1.3.1.2 Audit and Assurance

“But wait,” you say. “No one goes right into industry as a staff accountant nowadays. First, I’m getting a gig as an auditor!”

Good for you. Have a fun busy season.

Auditors need to know about cost accounting too. AU 314.29 says that “the auditor should obtain an understanding of the entity’s objectives and strategies, and the related business risks that may result in material misstatement of the financial statements.” (Also check out the subsections following 314.29.) In other words, you have to get inside the head of the managers you are auditing. What bothers them? What motivates them? Where are they headed? What audit risks do these things present? Because managers use cost accounting information, getting inside the manager’s head means understanding cost accounting.

By way of analogy consider this scene from the 2002 movie Minority Report. The experienced cop understands how a killer thinks, what motivates him, and what information he operates on. The inexperienced cop (inexperienced in homicide investigations anyway) lacks a comparable understanding of killers’ typical thoughts and activities and thus does not understand the significance of the fact pattern before them.

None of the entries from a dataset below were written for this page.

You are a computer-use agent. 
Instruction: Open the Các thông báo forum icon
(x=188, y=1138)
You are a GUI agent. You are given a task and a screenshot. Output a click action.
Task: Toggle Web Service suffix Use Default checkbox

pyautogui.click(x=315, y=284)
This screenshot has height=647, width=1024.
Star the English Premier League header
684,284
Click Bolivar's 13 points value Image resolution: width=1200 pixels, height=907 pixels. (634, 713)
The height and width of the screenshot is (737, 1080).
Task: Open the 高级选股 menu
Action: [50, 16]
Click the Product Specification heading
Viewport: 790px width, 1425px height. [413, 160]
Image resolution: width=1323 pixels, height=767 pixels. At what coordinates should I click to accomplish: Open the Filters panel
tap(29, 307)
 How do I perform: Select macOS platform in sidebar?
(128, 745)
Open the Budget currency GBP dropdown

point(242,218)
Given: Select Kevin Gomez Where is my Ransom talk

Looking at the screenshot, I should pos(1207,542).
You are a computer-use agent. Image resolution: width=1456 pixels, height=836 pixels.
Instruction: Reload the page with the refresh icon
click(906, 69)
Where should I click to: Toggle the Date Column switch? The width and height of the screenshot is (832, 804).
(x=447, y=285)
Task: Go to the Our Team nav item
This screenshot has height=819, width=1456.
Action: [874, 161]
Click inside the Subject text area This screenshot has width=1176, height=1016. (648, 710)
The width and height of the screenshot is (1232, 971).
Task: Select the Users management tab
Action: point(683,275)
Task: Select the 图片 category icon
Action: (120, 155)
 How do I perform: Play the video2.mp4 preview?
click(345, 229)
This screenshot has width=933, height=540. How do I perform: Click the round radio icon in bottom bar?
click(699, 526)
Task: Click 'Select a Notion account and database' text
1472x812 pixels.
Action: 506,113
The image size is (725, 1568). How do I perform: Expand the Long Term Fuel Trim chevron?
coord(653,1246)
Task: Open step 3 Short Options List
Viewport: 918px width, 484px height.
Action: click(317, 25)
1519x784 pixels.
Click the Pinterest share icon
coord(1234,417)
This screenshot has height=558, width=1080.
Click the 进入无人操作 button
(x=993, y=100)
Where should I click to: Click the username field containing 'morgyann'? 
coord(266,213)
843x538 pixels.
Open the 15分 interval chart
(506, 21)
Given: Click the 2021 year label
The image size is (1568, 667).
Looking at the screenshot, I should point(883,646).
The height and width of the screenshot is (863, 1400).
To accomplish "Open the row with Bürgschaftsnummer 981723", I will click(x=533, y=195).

Similarly, auditing a client without understanding what makes the client tick can make one susceptible to unreasonable assertions and can make one blind to significant clues buried within the fact pattern the client presents.

For example, consider the risk of material misstatement from warranties. Warranty expense estimates rely, in part, on assumptions about the quality of the finished goods under warranty. A huge driver of finished goods quality is raw materials quality. How can you appropriately evaluate the audit risk associated with warranty expenses if you don’t know how the firm’s standard cost and variance numbers work? These numbers can tell you a lot about raw material quality. They can also tell you about raw materials-related pressures that motivate managers’ choices and probably affect audit risk.

The best auditors understand the managers they audit, meaning they understand the cost accounting information those managers depend on.

1.3.1.3 Tax Accounting

If you’re going into tax, you can ignore cost accounting.

Just kidding. The cream of the tax accountant’s crop often isn’t tax compliance, it’s tax consulting. That is, both the client and the tax accountant can benefit significantly more from a good plan for future years’ taxes than from the relatively mechanical completion of this year’s tax forms.

Now imagine a client who could significantly reduce next year’s tax liability by in-sourcing a process for his or her business (e.g. through Section 179 depreciation). However, the client resists. What are you going to do, write an angry email? Lose that client?

If you hope to convince the client, it would help if you understand the make-or-buy decision the client is making. It may be that even with the tax savings it is still less profitable to in-source the process in question. I hope you paid attention in cost accounting, which is where we cover make-or-buy decisions.

1.3.1.4 Other Areas

The same logic can be extended to accounting majors and non-majors interested in AIS, supply chain, marketing, management, and so forth. I expect that you’d benefit from a richer understanding of cost accounting in any field where you deal with managers who rely on cost accounting information to maximize profit. That cost accounting information may just tell you more than you thought about your area of interest.